Varese sopra il ferro in tutte le giocate offensive, Trieste risponde con buone giocate corali: 6-6. Padroni di casa molto abili a trovare strade verso il ferro, per contro la metà campo di fatica lascia spazi nel pitturato; vantaggio con Moore in facile conclusione al ferro, 10-11 dopo quattro minuti di contesa. Secondo fallo di Renfro, Ramsey vola in contropiede per il controsorpasso giuliano; Sissoko presente in area, ben servito dai compagni, match equilibrato, come ipotizzato alla vigilia, 18-14 con schiacciata di Sissoko.

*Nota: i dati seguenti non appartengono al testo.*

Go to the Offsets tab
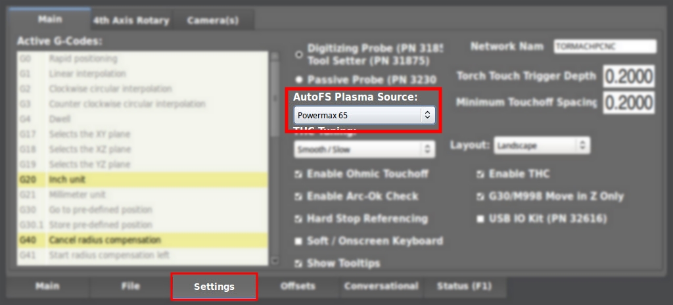This screenshot has width=673, height=305. click(298, 287)
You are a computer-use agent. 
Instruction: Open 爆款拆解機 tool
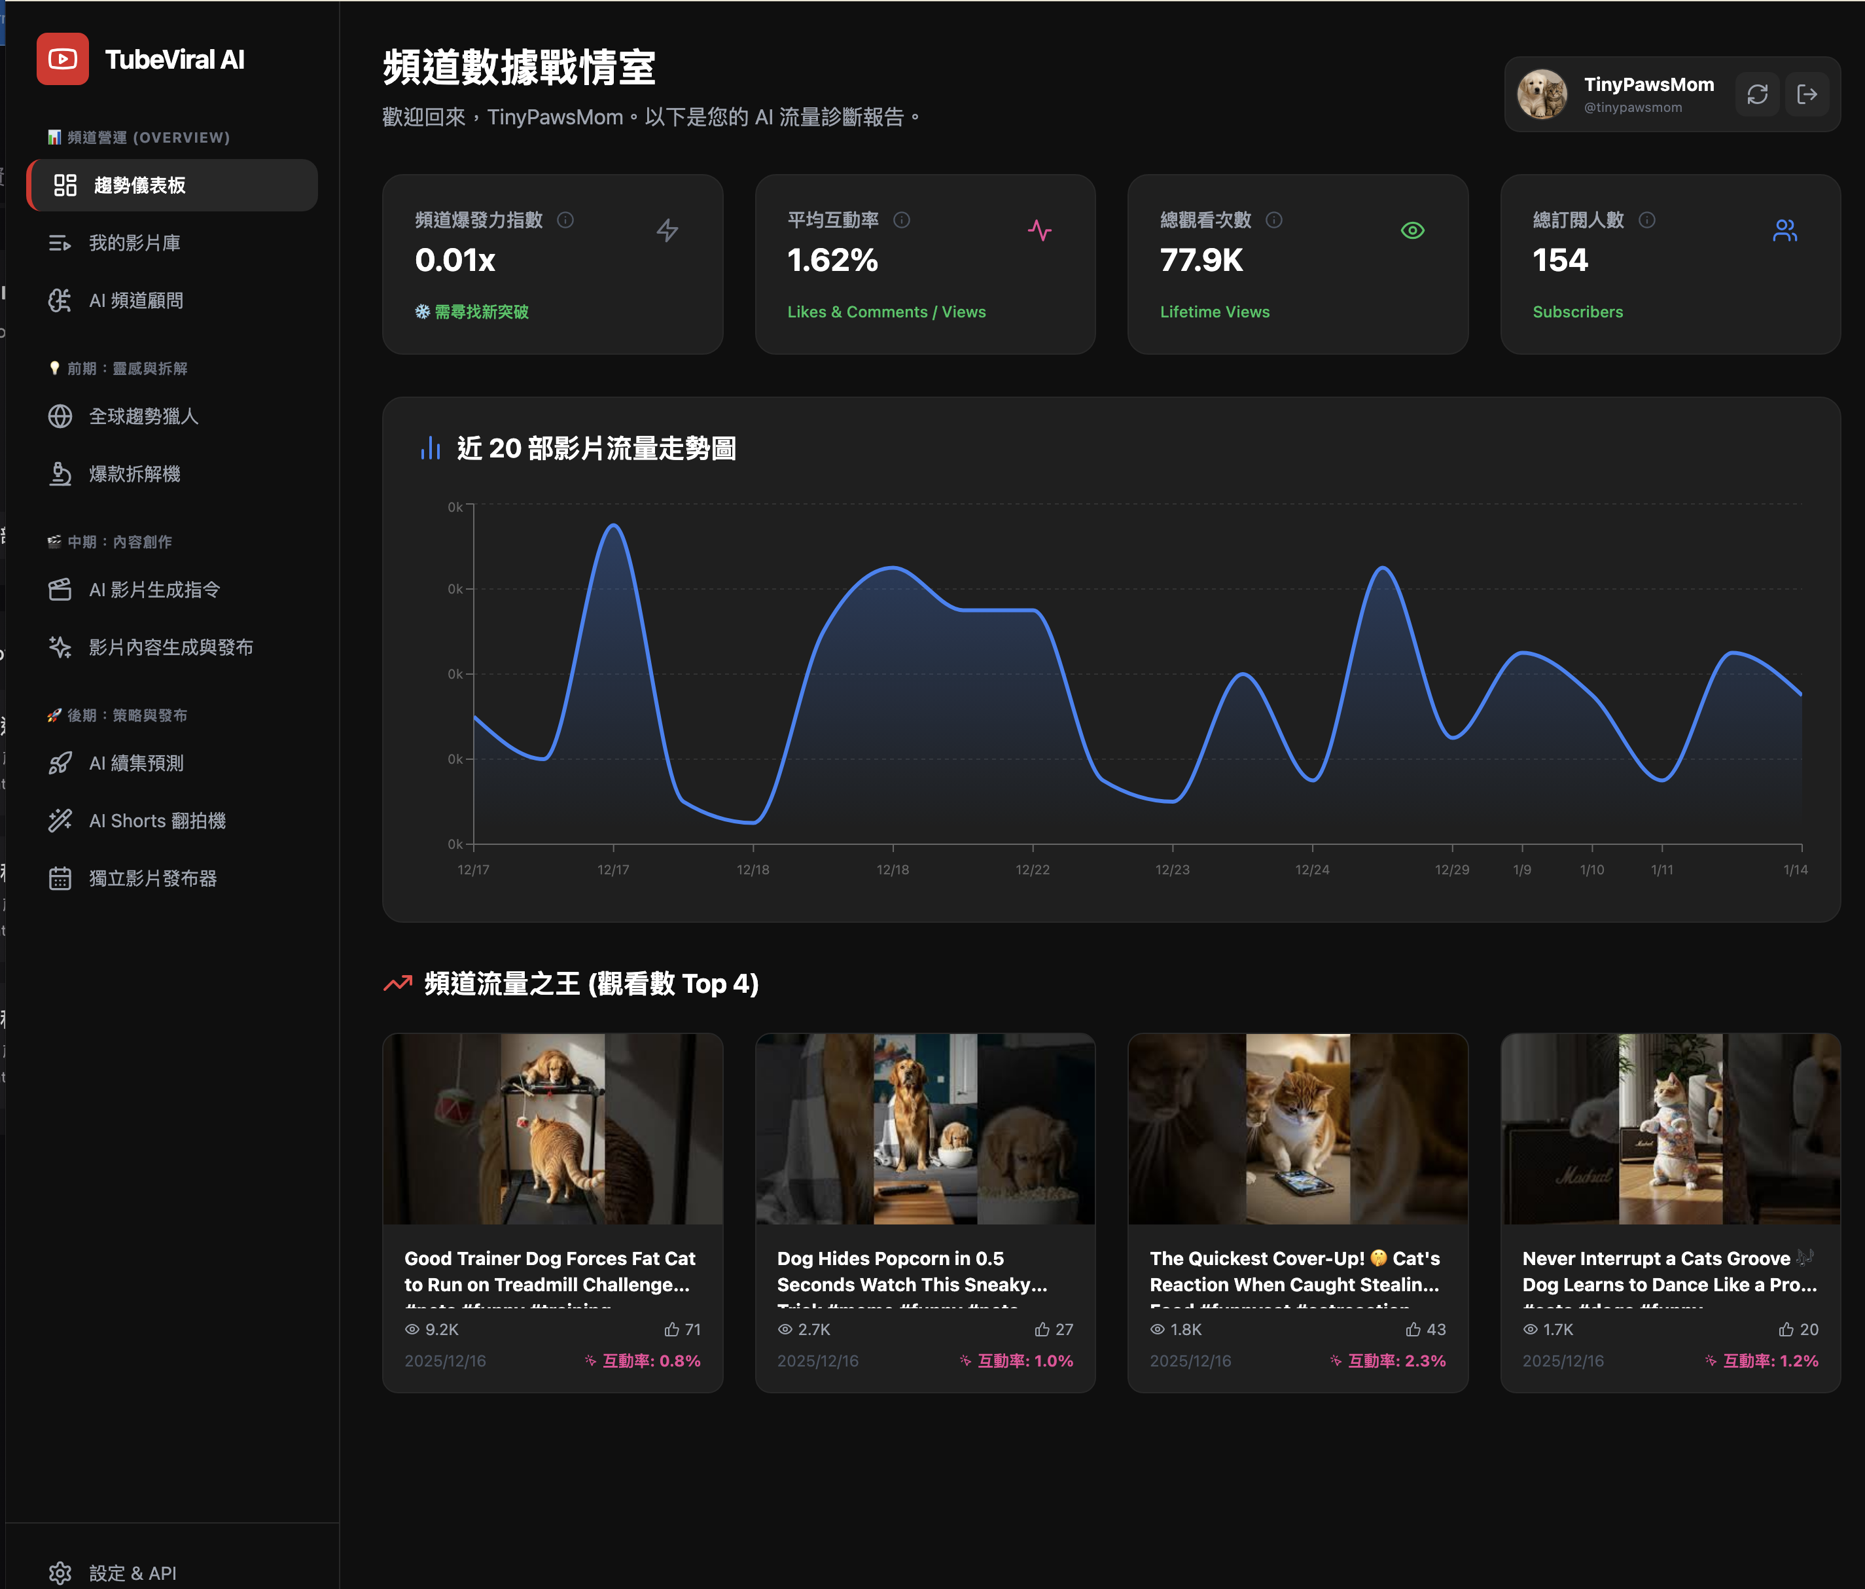click(172, 474)

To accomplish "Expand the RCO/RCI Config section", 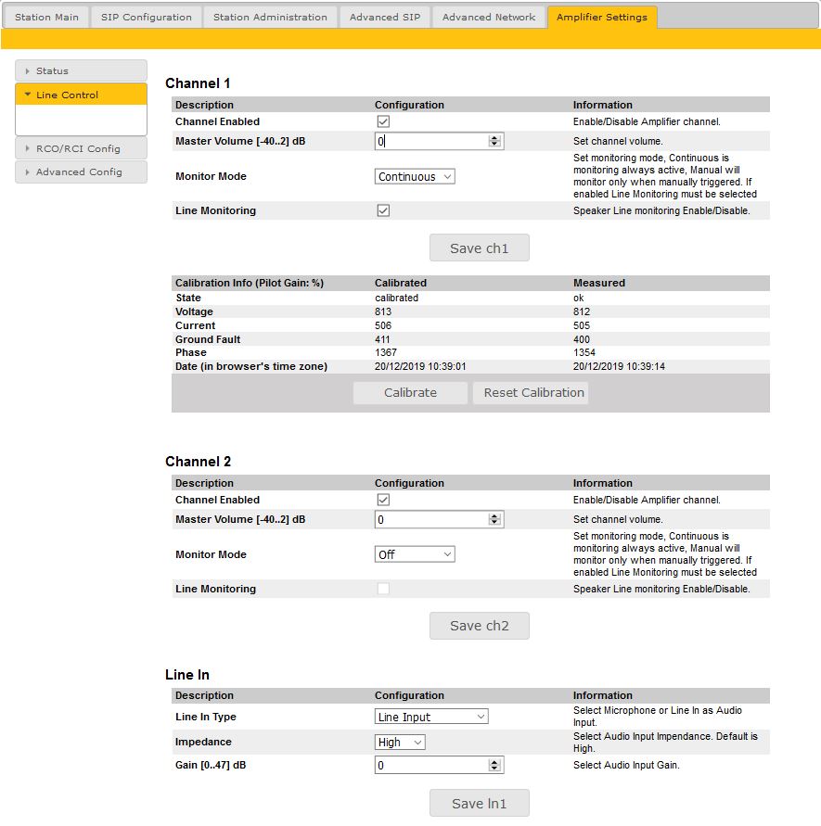I will [x=81, y=148].
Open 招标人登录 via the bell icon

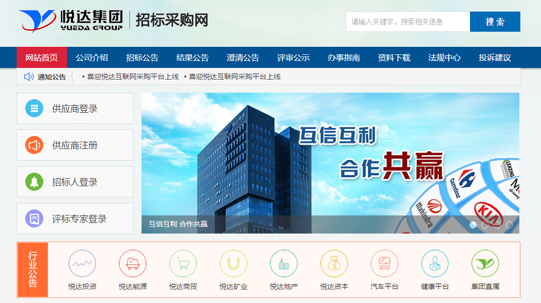click(x=34, y=182)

Moore caldissimo, sia in attacco (10 pt.) che in difesa, tiene a contatto i lombardi, sempre però a rincorrere la battistrada Trieste: 19-17. Corrono i triestini sui 28 metri, primo quarto concluso sul 25-20. “Zona” ordinata da coach Kastritis (2-3) che porta discreti dividendi, due triple varesine e c’è il vantaggio lombardo con parziale di 2-8 globale, con immediato time out di coach Taccetti. Arbitraggio non troppo fiscale, curiosa scelta viste le tante mani addosso da ambo le parti; Iroegbu e Stewart colpiscono dall’arco, Openjobmetis avanti 32-35. Nkamhoua elemento sempre indigesto per la difesa giuliana, Palatrieste contro la terna arbitrale che agevola il break ospite sul 36-41. Transizioni lente difensive per i padroni di casa, squadre all’intervallo sul 48-53.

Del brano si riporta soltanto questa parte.